Transféré à La Haye en mars 2006, l’ancien chef de milice plaide non coupable. La présentation des éléments de preuve avancés par le bureau du procureur et la défense s’était achevée en mai. Si l’ancien chef de milice est reconnu coupable, les juges devront prononcer une peine. Ils pourront, s’ils le souhaitent, demander aux parties quelle peine elles jugent appropriée avant de se prononcer. Le jugement n’est pas attendu avant des mois. Thomas Lubanga pourrait également être condamné à indemniser les 118 victimes autorisées à participer à la procédure. Durant les 220 audiences du procès, les juges ont entendu 36 témoins de l’accusation, 24 témoins de la défense et trois témoins cités par les représentants légaux des victimes. Mme Bensouda a rappelé que neuf anciens enfants-soldats étaient venus témoigner devant la CPI : « Ils ont dû raconter à la Cour, en fait raconter au monde entier, les misères qu’ils avaient endurées. »
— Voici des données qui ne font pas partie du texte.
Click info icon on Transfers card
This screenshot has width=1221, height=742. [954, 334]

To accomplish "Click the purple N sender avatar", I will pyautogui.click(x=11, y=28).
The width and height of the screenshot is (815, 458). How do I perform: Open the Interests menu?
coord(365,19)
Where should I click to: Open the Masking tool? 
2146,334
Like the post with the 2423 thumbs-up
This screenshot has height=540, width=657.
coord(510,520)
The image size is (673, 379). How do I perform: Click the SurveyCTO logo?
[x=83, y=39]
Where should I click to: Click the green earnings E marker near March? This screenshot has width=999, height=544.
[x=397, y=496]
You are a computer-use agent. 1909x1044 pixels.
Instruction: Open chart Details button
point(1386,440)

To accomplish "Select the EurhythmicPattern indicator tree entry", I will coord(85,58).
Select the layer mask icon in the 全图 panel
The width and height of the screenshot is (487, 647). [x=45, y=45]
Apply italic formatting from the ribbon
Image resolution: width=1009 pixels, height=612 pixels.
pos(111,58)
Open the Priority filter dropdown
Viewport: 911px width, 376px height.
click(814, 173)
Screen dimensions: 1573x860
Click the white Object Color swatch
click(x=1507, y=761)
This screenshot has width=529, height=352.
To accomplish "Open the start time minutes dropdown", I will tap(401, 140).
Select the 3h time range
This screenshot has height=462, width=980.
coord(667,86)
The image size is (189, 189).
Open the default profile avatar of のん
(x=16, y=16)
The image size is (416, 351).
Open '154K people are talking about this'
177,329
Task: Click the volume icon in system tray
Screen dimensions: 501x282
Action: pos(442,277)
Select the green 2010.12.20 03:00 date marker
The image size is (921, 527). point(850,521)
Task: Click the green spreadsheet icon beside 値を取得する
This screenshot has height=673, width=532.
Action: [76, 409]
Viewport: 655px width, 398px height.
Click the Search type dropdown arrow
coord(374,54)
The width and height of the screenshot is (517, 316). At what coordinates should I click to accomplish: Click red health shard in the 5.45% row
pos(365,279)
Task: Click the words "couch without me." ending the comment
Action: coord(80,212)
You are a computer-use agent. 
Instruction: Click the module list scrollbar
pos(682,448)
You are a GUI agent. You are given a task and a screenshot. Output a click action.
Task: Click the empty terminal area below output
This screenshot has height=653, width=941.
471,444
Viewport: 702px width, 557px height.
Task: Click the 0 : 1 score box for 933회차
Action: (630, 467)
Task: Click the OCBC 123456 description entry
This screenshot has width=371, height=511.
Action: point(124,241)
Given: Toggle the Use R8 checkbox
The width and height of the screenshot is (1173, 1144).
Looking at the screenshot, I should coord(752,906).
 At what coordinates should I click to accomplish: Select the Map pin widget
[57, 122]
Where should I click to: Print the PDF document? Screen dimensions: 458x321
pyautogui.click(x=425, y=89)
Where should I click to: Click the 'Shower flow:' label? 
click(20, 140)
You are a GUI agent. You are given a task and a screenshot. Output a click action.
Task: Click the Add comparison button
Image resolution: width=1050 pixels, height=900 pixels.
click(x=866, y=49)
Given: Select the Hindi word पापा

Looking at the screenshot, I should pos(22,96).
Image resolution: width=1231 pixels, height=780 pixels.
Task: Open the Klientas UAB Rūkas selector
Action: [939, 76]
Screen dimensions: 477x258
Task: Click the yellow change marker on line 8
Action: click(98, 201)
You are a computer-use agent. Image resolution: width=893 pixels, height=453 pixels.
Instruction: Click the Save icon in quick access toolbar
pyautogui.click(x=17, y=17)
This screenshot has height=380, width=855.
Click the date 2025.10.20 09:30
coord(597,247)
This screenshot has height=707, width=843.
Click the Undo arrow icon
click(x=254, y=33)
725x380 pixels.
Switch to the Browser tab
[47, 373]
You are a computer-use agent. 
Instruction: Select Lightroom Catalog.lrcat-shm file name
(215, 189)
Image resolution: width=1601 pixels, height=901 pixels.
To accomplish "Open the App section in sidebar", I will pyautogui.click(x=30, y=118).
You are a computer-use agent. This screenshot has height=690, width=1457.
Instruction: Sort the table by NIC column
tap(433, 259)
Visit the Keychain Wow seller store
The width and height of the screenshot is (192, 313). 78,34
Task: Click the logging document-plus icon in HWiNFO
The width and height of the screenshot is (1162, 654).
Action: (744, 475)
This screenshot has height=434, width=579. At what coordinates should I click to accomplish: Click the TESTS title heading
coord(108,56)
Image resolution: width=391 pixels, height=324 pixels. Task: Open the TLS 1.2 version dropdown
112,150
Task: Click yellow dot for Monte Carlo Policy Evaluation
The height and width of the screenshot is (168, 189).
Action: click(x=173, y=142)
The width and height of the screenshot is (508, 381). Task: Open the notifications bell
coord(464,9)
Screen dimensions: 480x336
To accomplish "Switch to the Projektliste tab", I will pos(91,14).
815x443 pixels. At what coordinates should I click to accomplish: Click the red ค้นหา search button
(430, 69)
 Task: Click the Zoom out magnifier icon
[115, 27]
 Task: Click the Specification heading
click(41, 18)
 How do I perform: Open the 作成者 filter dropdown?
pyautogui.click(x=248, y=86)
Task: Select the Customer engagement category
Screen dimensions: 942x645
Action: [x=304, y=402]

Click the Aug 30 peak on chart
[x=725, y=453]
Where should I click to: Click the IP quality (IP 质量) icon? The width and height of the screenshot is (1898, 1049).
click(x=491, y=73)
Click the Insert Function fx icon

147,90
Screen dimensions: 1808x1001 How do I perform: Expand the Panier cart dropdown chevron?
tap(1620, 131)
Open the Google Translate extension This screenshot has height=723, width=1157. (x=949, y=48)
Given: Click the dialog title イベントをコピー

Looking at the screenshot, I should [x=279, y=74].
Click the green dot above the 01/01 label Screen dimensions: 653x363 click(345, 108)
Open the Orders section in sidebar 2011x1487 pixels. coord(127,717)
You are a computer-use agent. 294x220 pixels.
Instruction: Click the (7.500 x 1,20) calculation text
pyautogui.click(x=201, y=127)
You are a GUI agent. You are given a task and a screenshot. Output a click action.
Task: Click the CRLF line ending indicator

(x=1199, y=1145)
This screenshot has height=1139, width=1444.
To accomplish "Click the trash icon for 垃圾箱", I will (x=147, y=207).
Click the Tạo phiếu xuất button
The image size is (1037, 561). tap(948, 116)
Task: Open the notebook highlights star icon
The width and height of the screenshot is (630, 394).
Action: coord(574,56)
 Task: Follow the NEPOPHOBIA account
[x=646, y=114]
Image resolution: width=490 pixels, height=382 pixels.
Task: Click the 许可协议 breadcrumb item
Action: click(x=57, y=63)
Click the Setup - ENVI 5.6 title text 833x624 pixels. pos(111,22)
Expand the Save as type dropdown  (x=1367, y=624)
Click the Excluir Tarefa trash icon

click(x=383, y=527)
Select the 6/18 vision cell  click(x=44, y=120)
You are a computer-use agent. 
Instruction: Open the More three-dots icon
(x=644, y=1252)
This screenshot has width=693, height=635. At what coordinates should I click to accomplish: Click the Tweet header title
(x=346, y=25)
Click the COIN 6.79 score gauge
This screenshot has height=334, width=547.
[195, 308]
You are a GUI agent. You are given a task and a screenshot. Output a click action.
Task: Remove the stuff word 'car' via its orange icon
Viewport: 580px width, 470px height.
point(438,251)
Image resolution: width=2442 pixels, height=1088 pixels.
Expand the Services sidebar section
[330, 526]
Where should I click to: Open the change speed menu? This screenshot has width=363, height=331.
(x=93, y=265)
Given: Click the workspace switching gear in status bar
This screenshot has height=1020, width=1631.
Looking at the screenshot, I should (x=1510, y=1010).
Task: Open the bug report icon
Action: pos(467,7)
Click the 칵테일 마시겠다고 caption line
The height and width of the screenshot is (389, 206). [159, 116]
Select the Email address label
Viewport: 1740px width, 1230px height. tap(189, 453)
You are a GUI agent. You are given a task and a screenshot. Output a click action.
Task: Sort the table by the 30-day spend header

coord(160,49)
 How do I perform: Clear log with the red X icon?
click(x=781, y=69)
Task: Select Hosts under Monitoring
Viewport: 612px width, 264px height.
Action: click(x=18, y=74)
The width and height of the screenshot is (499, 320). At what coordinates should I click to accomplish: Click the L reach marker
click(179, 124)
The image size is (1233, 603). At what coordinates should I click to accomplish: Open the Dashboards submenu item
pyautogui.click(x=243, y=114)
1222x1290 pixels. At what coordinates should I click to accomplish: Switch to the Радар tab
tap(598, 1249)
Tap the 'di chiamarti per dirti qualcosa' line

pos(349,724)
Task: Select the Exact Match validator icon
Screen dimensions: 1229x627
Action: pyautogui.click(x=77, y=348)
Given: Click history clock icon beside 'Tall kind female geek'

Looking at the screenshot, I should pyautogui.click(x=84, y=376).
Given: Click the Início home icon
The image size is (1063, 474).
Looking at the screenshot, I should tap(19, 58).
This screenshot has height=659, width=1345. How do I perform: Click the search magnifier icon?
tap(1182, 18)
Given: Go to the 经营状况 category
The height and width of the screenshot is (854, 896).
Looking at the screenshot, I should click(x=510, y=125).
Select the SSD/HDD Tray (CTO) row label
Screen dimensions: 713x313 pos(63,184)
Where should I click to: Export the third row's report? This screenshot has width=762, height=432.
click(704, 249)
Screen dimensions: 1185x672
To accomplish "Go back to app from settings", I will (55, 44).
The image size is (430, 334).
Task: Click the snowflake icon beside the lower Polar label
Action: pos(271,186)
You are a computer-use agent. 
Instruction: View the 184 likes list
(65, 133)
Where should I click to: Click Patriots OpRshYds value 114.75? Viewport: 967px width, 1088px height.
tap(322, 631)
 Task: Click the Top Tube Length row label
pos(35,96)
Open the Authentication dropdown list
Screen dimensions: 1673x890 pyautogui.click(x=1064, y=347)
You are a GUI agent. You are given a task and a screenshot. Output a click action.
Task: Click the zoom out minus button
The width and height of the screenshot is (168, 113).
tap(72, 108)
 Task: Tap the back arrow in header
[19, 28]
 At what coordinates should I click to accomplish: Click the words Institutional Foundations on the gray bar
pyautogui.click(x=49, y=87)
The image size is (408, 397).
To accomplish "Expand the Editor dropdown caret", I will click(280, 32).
Le procès de Thomas Lubanga avait été suspendu le 8 juillet 2010 durant trois mois, à la suite du refus du procureur de communiquer à la défense le nom d’un intermédiaire chargé de retrouver des témoins des crimes dont est accusé M. Lubanga. De faux témoignages avaient été « fabriqués » avec l’assistance d’intermédiaires et la collaboration du bureau du procureur, selon la défense de l’ex-chef de milice qui avait réclamé en vain un arrêt définitif du procès.
Entrée en fonction en 2002, la CPI est le premier tribunal international permanent chargé de juger les auteurs de crimes contre l’humanité, de crimes de guerre et de génocide.